I wish to preface this by saying that there are no absolutes in recreating medieval food. The process and product are inherently a synthesis of multiple strands of research with one’s own interpretations and tastes. Additionally, I do not think the evidence we have suggests that medieval food was perfectly consistent — a crustarde of flessh may well have varied slightly each time it was prepared. The modernized recipe I give here is not meant to be the single standard of recreating this pie. Over these past months, I have carried out multiple tests of different ways to prepare this pie, and this method was the end result of that testing process; this recipe was the one that I liked best and felt was most consistently successful. The quantities are scaled to my particular pie plate, which is smaller than a standard modern pie dish. In a future post, I’ll write about how to make this same recipe in a normal, modern pie dish. (If you are going to use a modern dish, a tart pan would actually be the better choice, but I have not tested that yet.)
Overview of process:
- Prepare beef broth.
- Cook chicken and birds.
- De-bone the meat and mix with other filling ingredients.
- Prepare pastry, roll out bottom crust and line baking dish, place meat mixture within.
- Mix eggs with the cooking liquid from the birds. Pour over meat mixture.
- Roll out top crust, place over filling. Seal and crimp edges. Cut a vent in the top.
- Bake. Allow to cool at least slightly before serving.
Beef broth:
- 1 lb oxtail
- 3 pints water
- Optional: 1 tsp salt or to taste
- Roast oxtail pieces in a single layer at 425°F for 30 minutes, until browned.
- Place oxtail in a slow cooker, sprinkle with salt, and cover with water.
- Cook on low for approximately 12 hours (or overnight).
This is only one possible version of beef broth (or stock) for use in medieval English recipes. I found that the natural gelatin present in this version improved the texture of my pies. Additionally, it produces grease which can be used to augment the birds as they cook.
Cooking the Birds:
- One poussin / young chicken (approximately 17 ounces by weight, raw and with bones)
- One squab (approximately 16 ounces by weight, raw and with bones)
- Three quail (each approximately 4 ounces by weight, raw and partially deboned)
- 1 ½ cups of beef broth
- 2 tablespoons grease (from the broth, or substitute lard or drippings)
- ¼ cup verjus
- ½ gram saffron
- 1 gram each ground mace, pepper, and cinnamon
- Cut the birds into pieces:
- For the quail, since they were mostly deboned I simply quartered them.
- For the poussin and the squab, I removed the backs and wing tips, then removed and jointed the wings and legs.

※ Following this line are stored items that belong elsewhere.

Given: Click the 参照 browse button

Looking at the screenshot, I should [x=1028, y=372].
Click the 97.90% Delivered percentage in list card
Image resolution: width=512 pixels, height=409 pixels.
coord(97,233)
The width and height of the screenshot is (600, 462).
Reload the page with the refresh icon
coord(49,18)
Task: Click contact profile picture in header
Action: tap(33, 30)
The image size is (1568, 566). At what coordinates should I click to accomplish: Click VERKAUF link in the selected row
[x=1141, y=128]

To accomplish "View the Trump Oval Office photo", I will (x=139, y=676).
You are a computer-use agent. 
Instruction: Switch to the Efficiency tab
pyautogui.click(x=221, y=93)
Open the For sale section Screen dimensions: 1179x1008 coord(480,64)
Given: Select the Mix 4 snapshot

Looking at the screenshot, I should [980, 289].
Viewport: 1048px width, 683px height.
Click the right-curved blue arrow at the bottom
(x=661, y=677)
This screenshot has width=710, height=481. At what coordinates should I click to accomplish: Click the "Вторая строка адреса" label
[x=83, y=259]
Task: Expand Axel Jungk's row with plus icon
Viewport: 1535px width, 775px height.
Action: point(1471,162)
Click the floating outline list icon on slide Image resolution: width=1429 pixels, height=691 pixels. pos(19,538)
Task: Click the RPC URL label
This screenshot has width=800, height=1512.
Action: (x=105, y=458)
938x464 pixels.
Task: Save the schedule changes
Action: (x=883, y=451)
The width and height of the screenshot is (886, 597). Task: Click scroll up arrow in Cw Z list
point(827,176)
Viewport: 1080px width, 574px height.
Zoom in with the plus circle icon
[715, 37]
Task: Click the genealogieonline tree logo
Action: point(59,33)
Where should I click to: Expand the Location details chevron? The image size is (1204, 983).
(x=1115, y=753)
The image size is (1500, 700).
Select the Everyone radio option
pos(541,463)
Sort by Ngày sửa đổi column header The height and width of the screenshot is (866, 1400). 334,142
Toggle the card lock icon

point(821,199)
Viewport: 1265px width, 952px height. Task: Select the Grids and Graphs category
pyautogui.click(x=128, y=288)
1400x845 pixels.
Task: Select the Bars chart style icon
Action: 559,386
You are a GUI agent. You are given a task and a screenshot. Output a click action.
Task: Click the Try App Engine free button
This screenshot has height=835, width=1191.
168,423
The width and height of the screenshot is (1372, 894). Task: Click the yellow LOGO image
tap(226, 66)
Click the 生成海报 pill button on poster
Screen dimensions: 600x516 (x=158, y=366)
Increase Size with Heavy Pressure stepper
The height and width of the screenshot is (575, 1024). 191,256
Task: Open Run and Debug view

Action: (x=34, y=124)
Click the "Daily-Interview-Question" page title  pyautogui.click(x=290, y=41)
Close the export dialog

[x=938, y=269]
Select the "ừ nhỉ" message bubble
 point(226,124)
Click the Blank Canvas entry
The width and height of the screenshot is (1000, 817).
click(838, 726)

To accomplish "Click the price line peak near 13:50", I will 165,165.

I then removed the breast meat from the bones to simplify the later processing.
- Discard backs, wing tips, and excess bones.
- Arrange the bird pieces in a slow cooker or a sturdy pot with a lid.
- Add the grease, verjus, and spices.
- Simmer until meat is tender. (On a stovetop, this took approximately 1 and ½ hours on moderate heat; in a slow cooker, 6 hours on low. When I stewed squab in a pipkin over a fire last summer, it took an afternoon. Times will vary with stove or slow cooker types and the size and age of the birds.)
- Remove from heat and allow to cool.
Preparing the meat for the filling:
- Once the cooked meat has cooled, use a slotted spoon to remove the pieces from the cooking liquid.
- Strain and reserve the cooking liquid.
- Carefully remove and discard all bones from meat.
- This is a rather arduous process as both the pigeon and quail have very small bones that are easy to overlook; it helps to feel each piece of meat carefully, work only a small amount at once, and maintain a separate bowl for the finished (deboned) pieces.
- I also removed ligaments, skin, and any pieces with inconsistent or unpleasant textures.
- Mix and lightly shred meat as you work.
After cooking and deboning, the total mass of bird meat that this recipe yielded was 12 ½ ounces, and the total volume of cooking liquid (after straining) was 2 ½ cups.
Crust:
- 7 oz flour
- 1 oz lard
- ½ cup (8 oz) water — much of this will boil off
- Place the flour in a heat-safe bowl, making a well in it.
- Heat the water and lard together until the lard is fully melted and the water has barely begun to bubble.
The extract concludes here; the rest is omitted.